On the other hand, a paralegal, depending on training, can do everything an attorney can with the exception of representing a client in a court of law.

There are certain things a degree tends to be a requirement for, although those seem to be going away.

Sinergy




seeksfemslave -> RE: "The Rise of the Midlevel Professional" (6/19/2007 3:36:18 PM)

quote:

ORIGINAL: popeye1250
I always thought people went to college/university so that they (wouldn't) have to work 60-80 hours a week.


Exactly, but when they graduate and find out how useless their academic qualifications are they get a big big shock. Have they been conned  or are they better human beings ?
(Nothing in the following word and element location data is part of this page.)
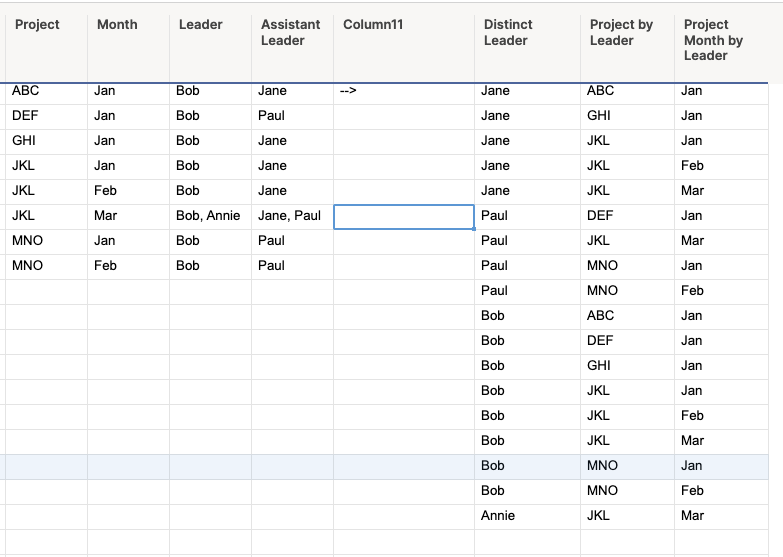Image resolution: width=783 pixels, height=557 pixels.
Task: Click ABC in the Project column
Action: pyautogui.click(x=26, y=91)
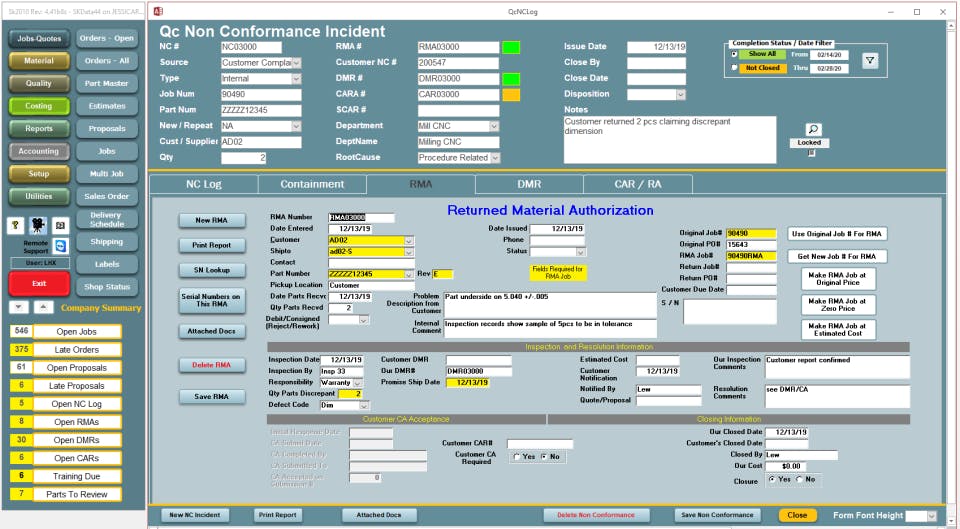The image size is (960, 529).
Task: Select Yes for Customer CA Required
Action: [x=517, y=457]
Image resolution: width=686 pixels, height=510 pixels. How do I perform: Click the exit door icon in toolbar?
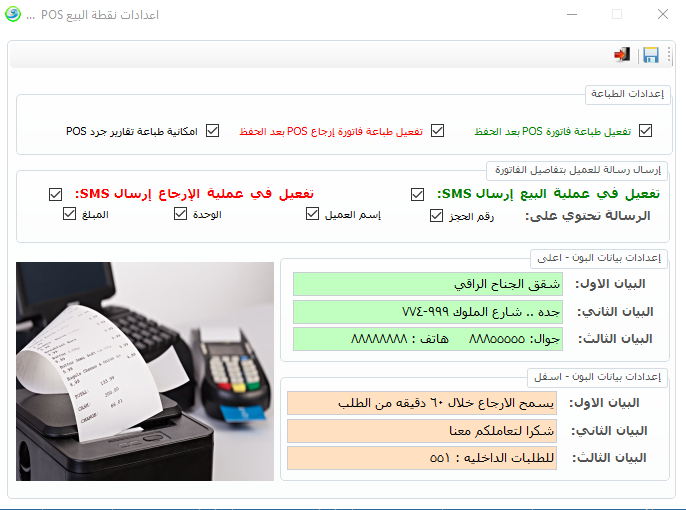tap(622, 55)
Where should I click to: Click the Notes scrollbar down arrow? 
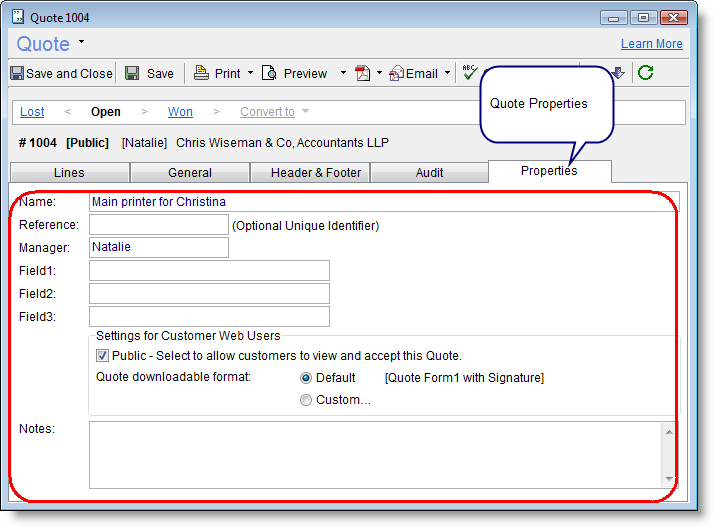668,480
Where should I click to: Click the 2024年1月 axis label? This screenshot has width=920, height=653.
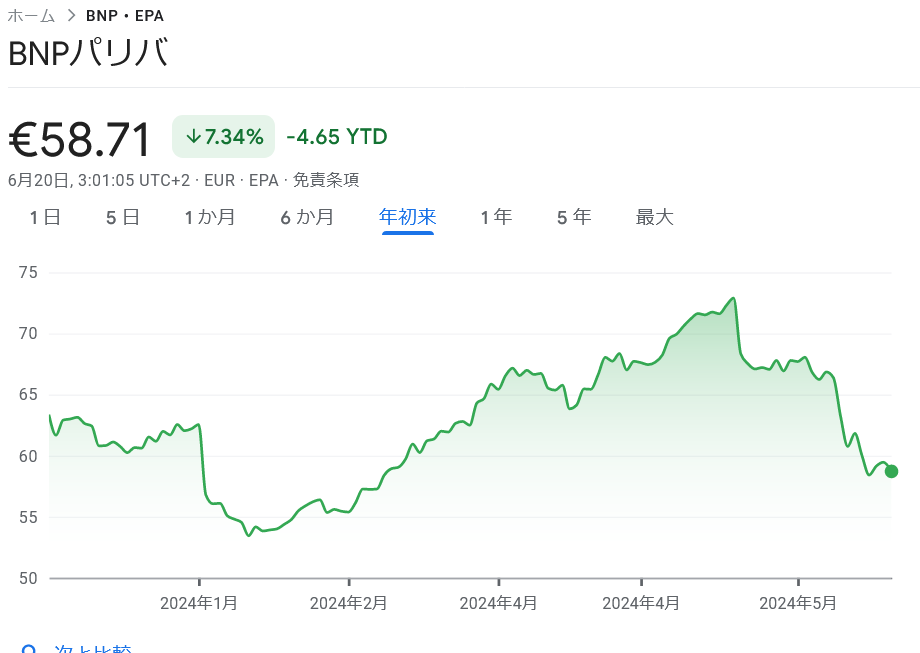click(x=198, y=603)
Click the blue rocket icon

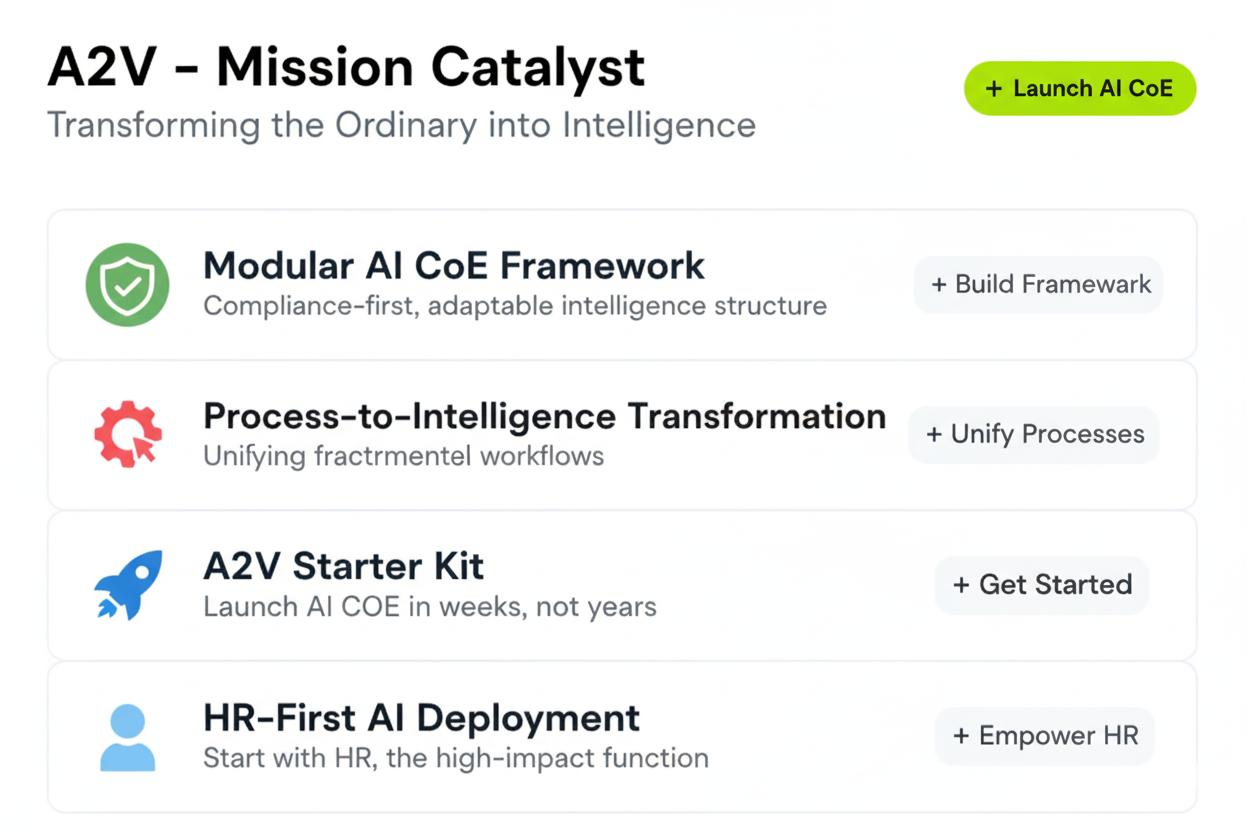(x=128, y=585)
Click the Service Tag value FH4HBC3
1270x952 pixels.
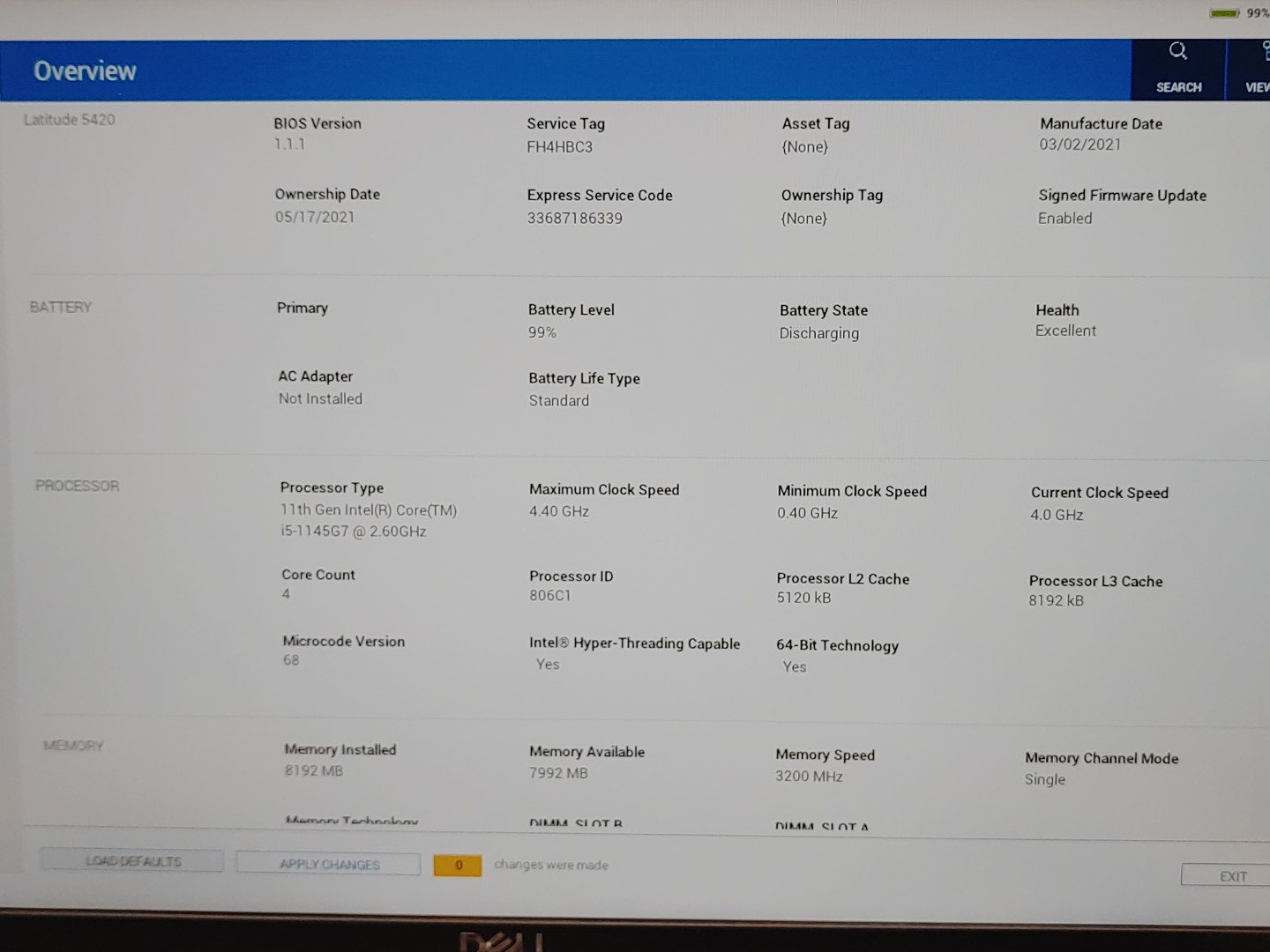(560, 147)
NakedOnMyChain -> RE: "The Rise of the Midlevel Professional" (6/19/2007 5:43:40 PM)

quote:

ORIGINAL: philosophy

...i keep reading the thread title as 'the rise of the medieval professor' and had visions of bespectacled academics with leather patches on the elbows of their full plate armour.......


Ditto!

Edited to add:  But I get a vision of Archimedes from the animated "Sword and the Stone".




slaveboyforyou -> RE: "The Rise of the Midlevel Professional" (6/19/2007 6:01:23 PM)

I got a degree in history after changing majors 3 times.  I was just having so much fun going to school, that I didn't want to leave.  A liberal arts degree is more in tune with a classical education, but it doesn't garner the respect it used to.  I had some interest in going to graduate school, but I didn't really want the headache of the debt I would incur.  The degree helps a little, but it's never going to make me a lot of money.  I am not sorry that I went though, I enjoyed the experience.  I do think education broadens your horizens and gives you different perspective on the world.  I am certainly doing okay, so I am not complaining.  I definitely will take less stress over money.  Money is nice, but what good is it if you don't have time to enjoy it?